Pliny’s totals for the province of Baetica have been accepted by scholars without change, but his detailed account presents difficulties, some of which cannot be solved. Ten cities were given the rank of colony. Munda has been excluded because of the probability that it had lost its title in 45 BC, and because Pliny himself practically admits that its colonial status was a thing of the past by his use of the perfect tense “fuit”." This excision would leave the nine colonies of the total given by Pliny. The problem of identifying the municipia is more complex. There are but two of the municipia civium Romanorum expressly indicated by Pliny, Regina and Gades. Thirty other towns are named to which the status of municipium may be attributed. The use of a double name, one Latin and the other a local appellation, differentiates these towns from those of lower status. But it is almost impossible to tell which of them possessed full rights of citizenship and which held only the Latin right. A study of the arrangement in Pliny’s account led Detlefsen to add three names to the list of Roman municipia, which would give a total of five municipia civium Romanorum and 28 municipia iuris Latini, as opposed to the 10 m.c.R. and 27 m.i.L. of Pliny. Without any definite statement of status, or any corroborative evidence, this addition of Detlefsen cannot be taken as more than a possible conjecture. There are three communities, however, which may be included in the number of municipia on evidence which, in my opinion, outweighs the report of Pliny. Italica was a municipium in the Republican period and was made a colony by Hadrian. It also struck coins which are dated from 27 bc to 23 ad. Carmo was a large and important town throughout the Republican period, its citizens were assigned to the tribe Galeria, its Latin coins indicate municipal status before, if not during the time of Augustus, its pontifex sacrorum publicorum municipalium was a municipal officer. Abdera struck two coins which date from the principates of Augustus and Tiberius. The first, with the inscription Ti. Caesar Augusti F., is Augustan, and bears also the letters D.D., which prove the existence of a municipal decurionate. The Tiberius coin does not bear the D.D., but the very fact that a coin could be struck bearing the name of the town shows that it still retained its municipal status. The flamen divi Augusti and the duovir of the inscriptions also bear witness to the status of the town.

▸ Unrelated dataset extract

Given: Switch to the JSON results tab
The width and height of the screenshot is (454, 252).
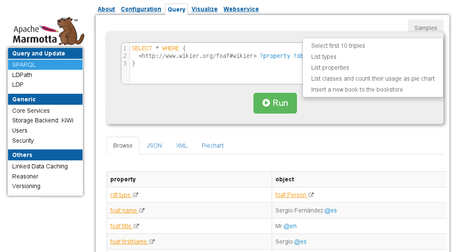Looking at the screenshot, I should (154, 146).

Of the six oppida libera given in Pliny’s totals, but two are mentioned in the detailed account, Astigi Vetus and Ostippo. Singilia Barba may be added to the number because it appears to have retained a hint of its former status in the name adopted when Vespasian granted to it the Latin right, Municipium Flavium Liberum. Cartima has been classed as a free town on account of an inscription which was set up in honor of a decemvir. This title is also found in an inscription from Ostippo, and is, in all probability, the regular magistracy of an oppidum liberum.

Only two oppida foederata are named, one being left unrecorded by Pliny. Detlefsen has suggested Ripa, and Hubner proposed Suel, but neither of these conjectures can be verified.

The colonies of Baetica were increased in number by three Augustan foundations. In seeking motives for their establishment in this pacified and thickly populated area, one must pass by the usual hypothesis of military or administrative necessity. The desire to foster economic growth may have guided the founder in the selection of sites, but the most pressing problem of Augustus was the discharge and settlement of his land-hungry veterans. Some of the older colonies of Baetica received groups of legionaries, and it was, no doubt, as veteran settlements that the new foundations were established. The cognomina Augusta Gemella, and Augusta Firma have a military flavor.

Of the municipia, Gades alone honored Augustus in its name. It is reported that Gades received municipal rights from Caesar in 45 BC, but the cognomen Augustani is taken as a bit of contradictory evidence. May it not have come through the confirmation of Caesar’s grant, or because of additional privileges (or settlers) under Augustus? The title Parens which is given to Agrippa, and the inscription Providentiae Augustae on coins show at least that the attentions of the princeps and his lieutenant were gratefully received.

In general, however, the southern section of Hispania Ulterior received from Augustus comparatively scant attention. The work of Caesar had been sufficiently thorough in the extension of political privileges to the urban communities; there were no townless areas necessitating special organization, or additional settlers; there were none to punish, none to reward. Baetica worked out its own salvation for almost a century unaided. The attention of Augustus, and of his successors, Julian and Flavian, was fixed upon that difficult problem, the incorporation and romanization of the new land in the northwest.

Hispania Criterior

The detailed account of this province by Pliny gives eleven of the twelve colonies listed in the totals. Three towns have been proposed for the honor of twelfth place, of which Dertosa appears to have the best claims.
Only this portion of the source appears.